### Given entries ###

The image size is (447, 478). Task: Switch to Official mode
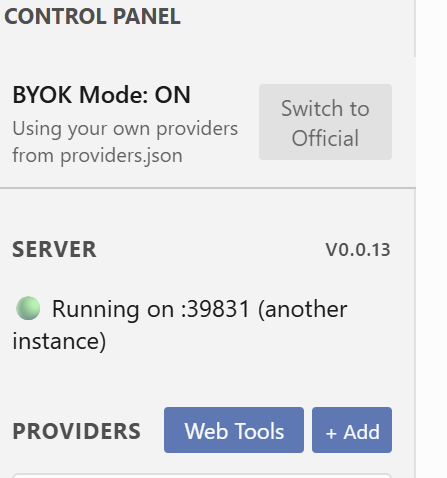pyautogui.click(x=325, y=122)
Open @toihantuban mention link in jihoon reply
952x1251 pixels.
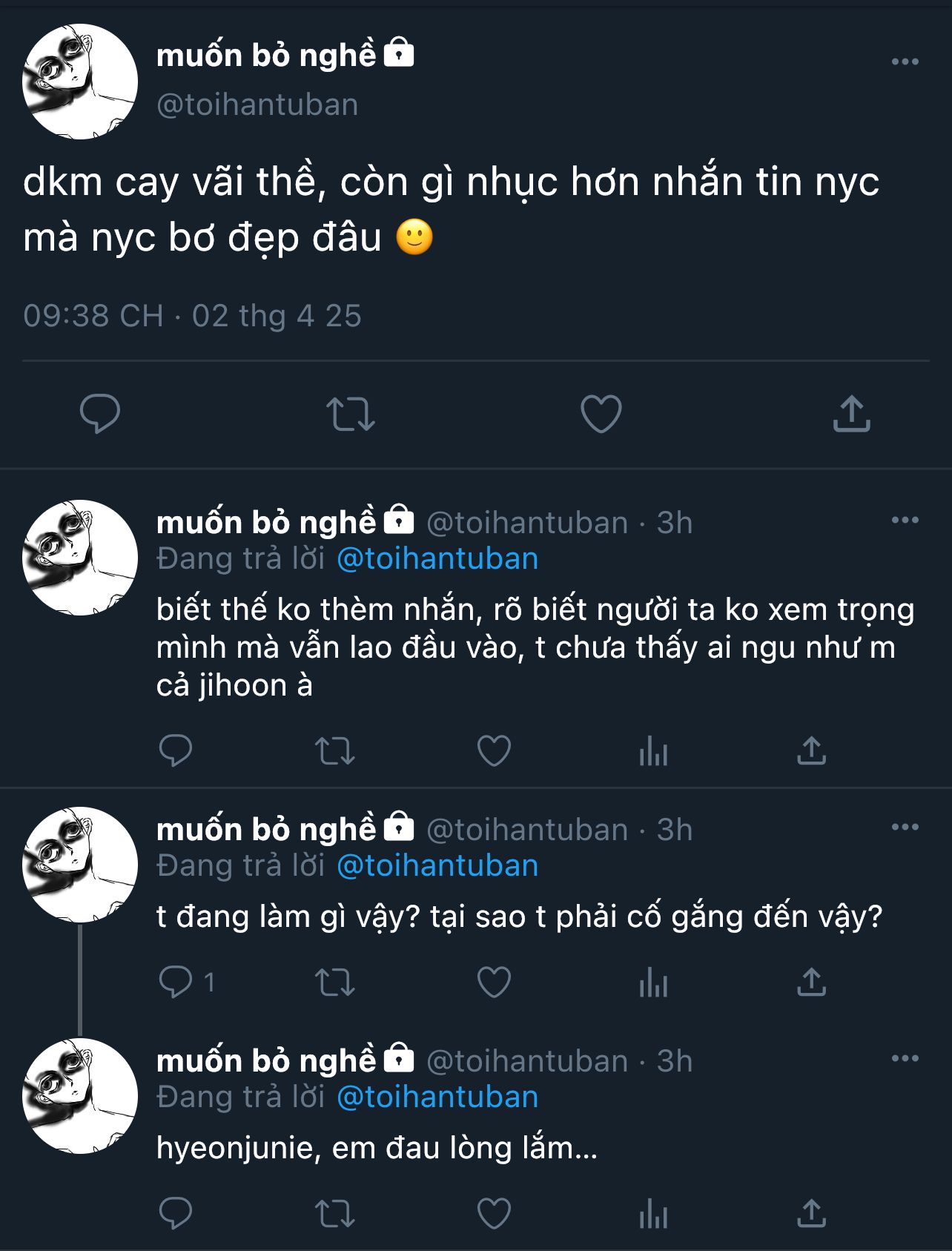pos(437,559)
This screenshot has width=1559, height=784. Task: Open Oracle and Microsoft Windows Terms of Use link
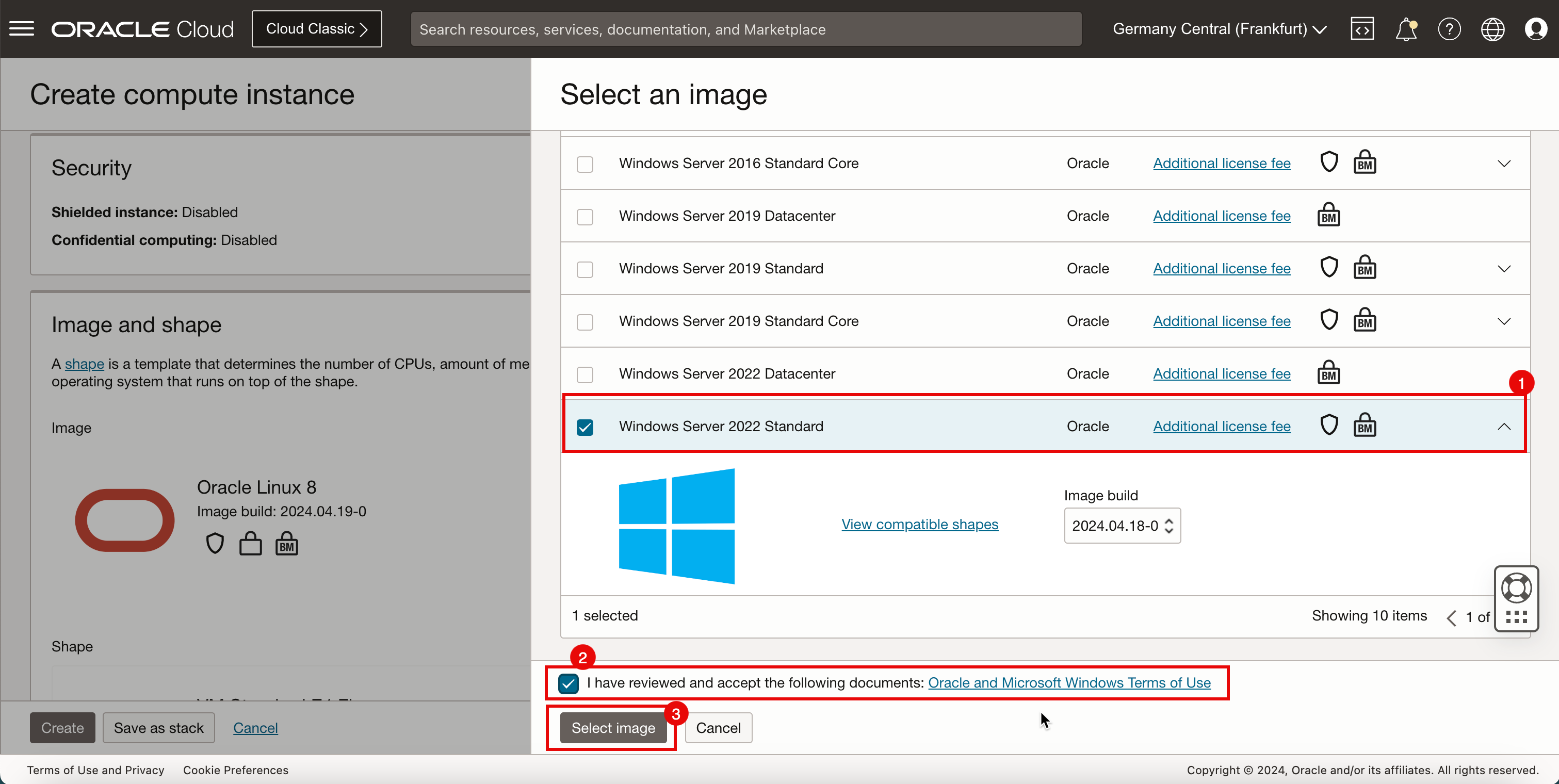click(1069, 683)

###

**Problem requirements**
Drop the pictures and reproduce the rest of the entries above exactly.

**Written answer**
The image size is (447, 478). Task: Switch to Official mode
pyautogui.click(x=325, y=122)
Open @toihantuban mention link in jihoon reply
952x1251 pixels.
pos(437,559)
This screenshot has width=1559, height=784. Task: Open Oracle and Microsoft Windows Terms of Use link
click(1069, 683)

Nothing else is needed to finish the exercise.